Caroline was alive! And well!
He went to her letters first, reading the one with the most recent date to assure himself of her existence and her safety. She wrote that she was blooming big as a mare about to foal, the baby was kicking lustily, and that she carried low, which the physician and midwife she had engaged considered signs of a man-child. Except for the usual complaints and pains, the clumsiness and heaviness, she reassured him that her confinement was not too hard, although she missed the pleasures of riding, gardening, and doing her own cooking; yet, between Betty Mustin and Wyonnie (Lew-rie flushed with remorse as that similar name appeared) she had no difficulties.
After that joyous news, though, there was a plaint that brought tears to his eyes as he read of her tightly denied fears; that he and Alacrity had been sunk or wrecked; that he had died of some fever; that he'd fallen out of love with her and now spurned her; that he did not really desire children, and had turned his back on her, as a rich man might discard an inconveniently pregnant mistress who was no longer as attractive or slim.
…I try and try to imagine you being so involved in some stern Duty that even our Love must be relegated a poor second for the nonce, but dearest Alan, it has been so long since you sailed away, and not one word from you have I received, nor any hearsay as to…
"Oh, Caroline, Christ!" he whispered through a throat constricted by his weeping. "Goddamme, no, it's not like that!"
He would sail at once to Nassau, he vowed. Damn the threats, or the consequences! Let them court-martial him for anything they damned well pleased, just so long as he could see her one more time, and tell her that her fears had no substance!
"And Goddamn the bastard who did this to me!" he raged. "Cruel, malicious bastard! How could anyone…? Dozens and dozens of letters and they've kept 'em all. Damme, do they read 'em? Do they gloat over her pain? By Christ, I'll have their heart's blood for thisl"
On the patio, Andrew Deveaux and his wife sat in the shade, and winced as they heard the strangled howl from within their drawing room.
"That poor young man," Mrs.

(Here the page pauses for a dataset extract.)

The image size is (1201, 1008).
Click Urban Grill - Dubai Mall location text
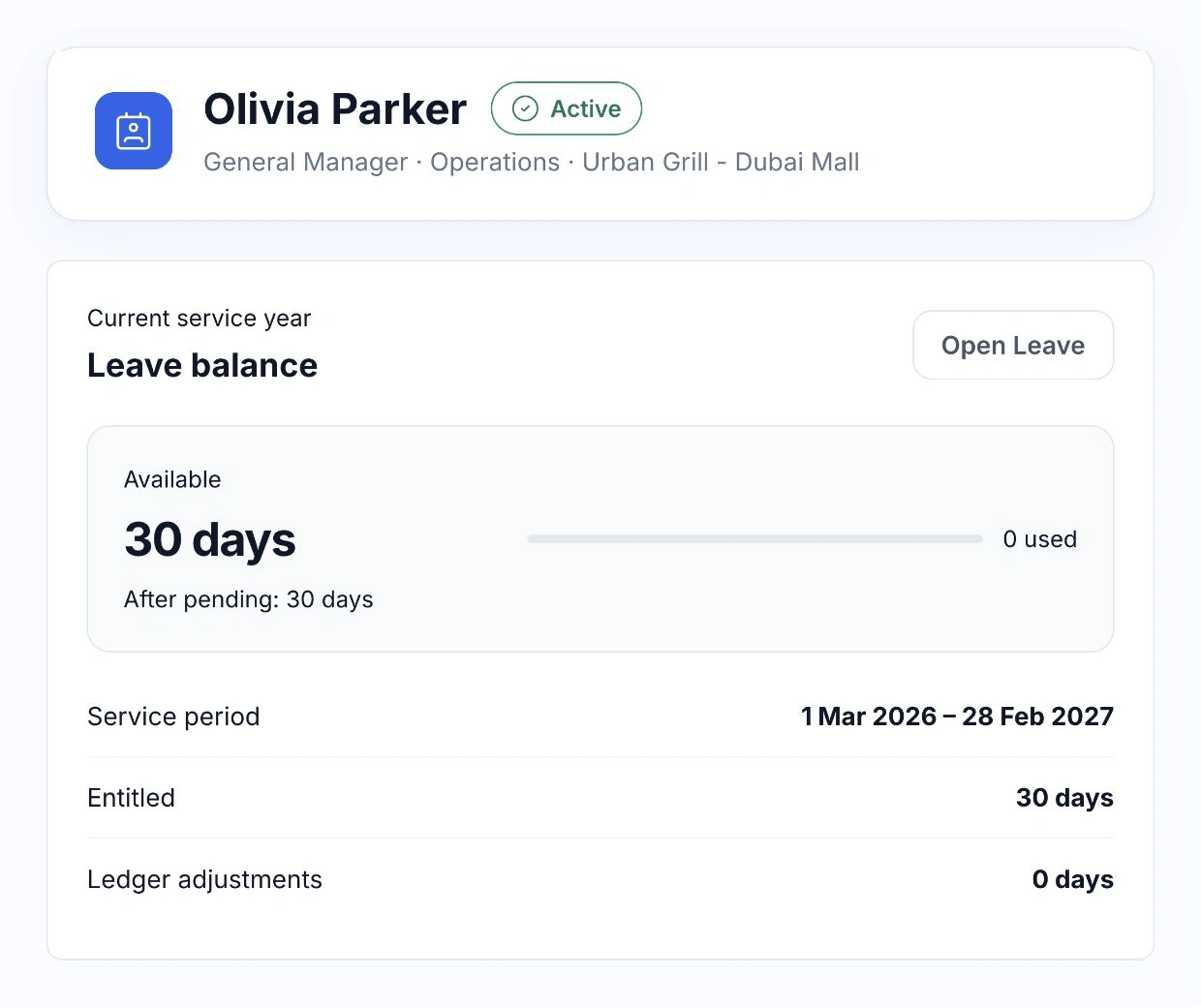(721, 162)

Deveaux shuddered. "And his terrified young wife, Andrew! Do you truly believe that his commodore keeps his letters deliberately, dear?"
"I do," Deveaux scowled, running his hands through his thick and unruly long blond hair. "That, and a lot worse. Oh, it's foul, I…"
"You're dead, swear to Jesus, you're a dead man!" Lewrie wailed.
"I'd not wish to walk on Lieutenant Lewrie's bad side, dear," Mrs. Deveaux frowned. "Not even were I the King of France!"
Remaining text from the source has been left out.